Your instructions: Only one stretch of the data below should be repeated: the lines from the line containing "Task: Open Подробнее" through the line containing "Task: Click the filter", inclusive, exactly as they are.

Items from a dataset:
Start of Block

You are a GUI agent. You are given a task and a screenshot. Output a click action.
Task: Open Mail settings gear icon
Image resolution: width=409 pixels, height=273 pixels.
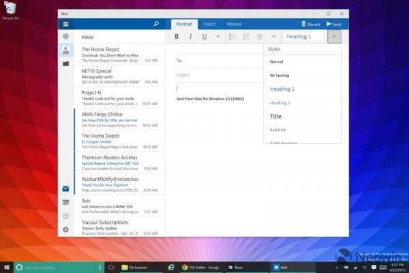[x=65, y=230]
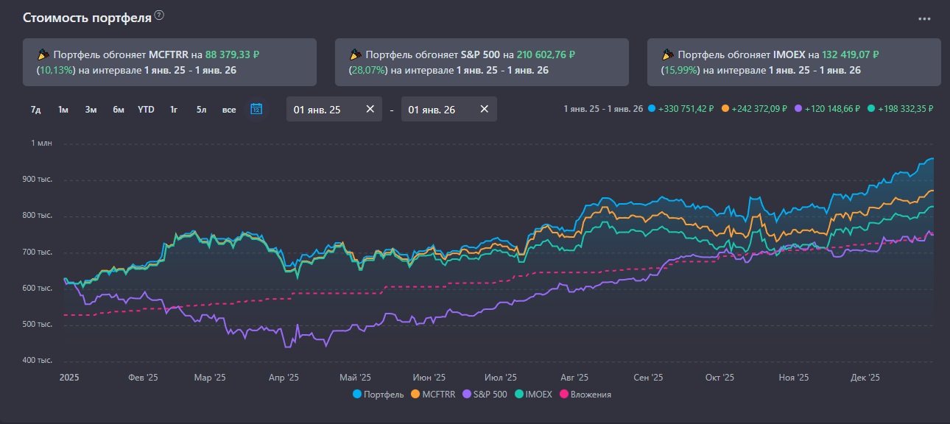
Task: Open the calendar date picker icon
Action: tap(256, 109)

End of Block
Start of Block

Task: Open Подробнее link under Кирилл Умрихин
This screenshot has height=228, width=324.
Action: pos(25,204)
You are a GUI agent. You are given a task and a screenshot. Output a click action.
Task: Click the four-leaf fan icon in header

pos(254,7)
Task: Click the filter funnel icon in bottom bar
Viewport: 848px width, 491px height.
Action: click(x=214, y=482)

End of Block

Exercise solution:
Task: Open Подробнее link under Кирилл Умрихин
This screenshot has height=228, width=324.
Action: pos(25,204)
You are a GUI agent. You are given a task and a screenshot. Output a click action.
Task: Click the four-leaf fan icon in header

pos(254,7)
Task: Click the filter funnel icon in bottom bar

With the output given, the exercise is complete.